» **Tasks**:
#1 Answer these questions using the blog post about putting off an art history paper:
(a) How many pages is the essay on the Greek sculpture supposed to be?
(b) At what time does the 2D design class meet?
(c) How much sleep did the writer get before class today?
#2 Write a continuation of the blog post about putting off an art history paper, starting right after its final line.

» **Excerpted passage**:
[Start of Attachment]
Monday, September 26, 2011

procrastination casualties: art history paper number one.

so i'm supposed to be writing a 5-7 page essay on the greek sculpture "Locrian Pinax with a Goddess and a Boy Inside a Basket" from the first half of the 5th century B.C. that's due tomorrow.

yep, that's it right there. 

sounds thrilling, right? right. so of course, i'm writing a post. you're welcome, you and the-maria-who-is-going-to-be-up-until-three-am-finishing-this-i'm-so-sorry.

this week i've decided to be an adult and not miss any of my classes (no worries, mom. i haven't been missing any classes. at all. big smiles.). this is extremely difficult because i have an 8:30 am 2D design class. wanna know when i am the most creative? i can tell you it sure as heck isn't at eight freaking thirty in the morning. when i do make it to that class i've usually only snagged five hours of sleep, or less, so needless to say once i get there i need a massive wake-up slap in the face with a big side of an "attitude adjustment". today, on three and a half hours of sleep and two cookies for breakfast, i was in a particularly pleasant mood. (it's time i acknowledge the need a sarcastic font on this blog) we had an assignment due where we designed three separate monograms done in a business, wedding/flourished,and in our own creative fashion that we were critiquing in class. now, i've complained about this brilliant teacher before (he's the guy who thought my name was murry. and yes, it pains me to bring that up again.) and so today when he was supposed to be giving us "helpful" suggestions on how to make our monograms more concise and effective, i was a little put off when his suggestions were a little (or a lot) less than useful. by the time he was critiquing the fourth students work i was dumbfounded by the suggestions he was honestly trying to pass as "professor quality insights". naturally, i started writing taking notes of the most unhelpful critique suggestions he was giving out. are you ready for this? here we go, word for word.

-"i don't know what needs to be done but something's not right"
[End of Attachment]
» **Dataset content**:
[Start of Attachment]
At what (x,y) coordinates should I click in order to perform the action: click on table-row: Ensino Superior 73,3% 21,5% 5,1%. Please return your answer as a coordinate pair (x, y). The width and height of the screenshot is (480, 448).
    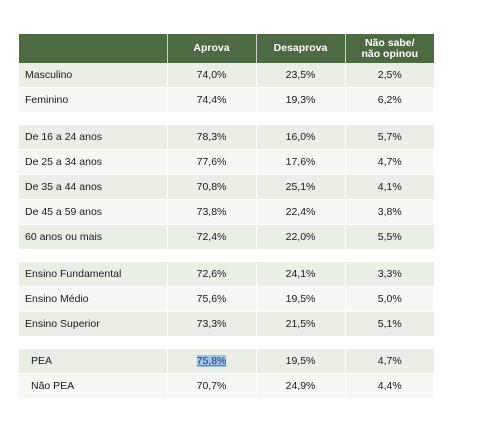
    Looking at the image, I should click on (226, 324).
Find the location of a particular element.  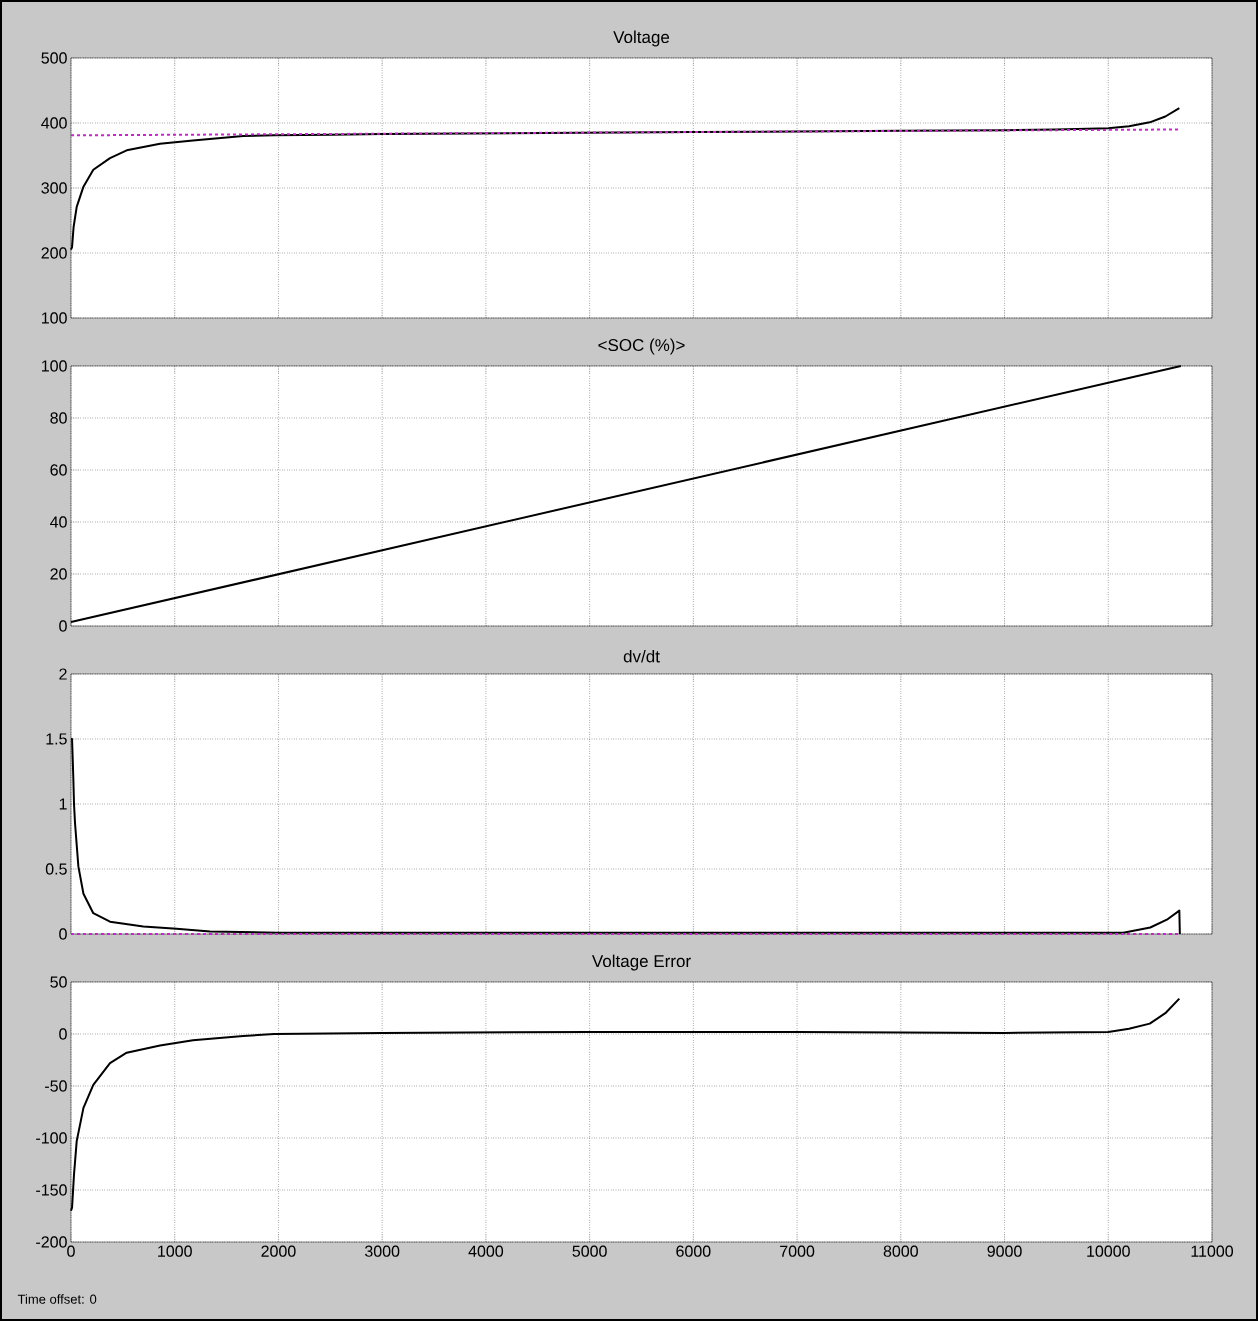

y-tick-label: 50 is located at coordinates (58, 982).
[End of Attachment]
» **Answer list**:
#1
(a) Five to seven pages.
(b) 8:30 am.
(c) Three and a half hours.

#2
-"i might mess with it a little bit, but i don't know exactly how or something, i don't know, play around with it a little bit"
- (pointing to an obviously flawed and poorly executed design idea) "maybe just design this (motioning to the entire thing)... better.

i found myself sitting and staring at him with my mouth gaping open. his suggestions sounded like what would come out of my mouth if you stuck me in front of a white board full of scientific jargon and symbols explaining organic chemistry and asked me to critique it. completely amateur with zero insight, not something you'd expect to come from a university level professor. i'm pretty sure if i stood up on the spot i could think of loads more intelligent things to say about the projects, even in my current state of blind, tired anger.

anyway, on a related note: i've been slightly bitter and a little too complain-y lately. (as seen above and in the past few blog posts) and i kinda want to snap out of that. suggestions? pictures of kittens? anything?
maybe i'll start doing what a few other people do, dedicating a day to being thankful for things.
actually, i wanted to start a gratitude journal a while back and maybe this is just the excuse i need to get that done. alright, it's settled. i'll start doing that at least once a week.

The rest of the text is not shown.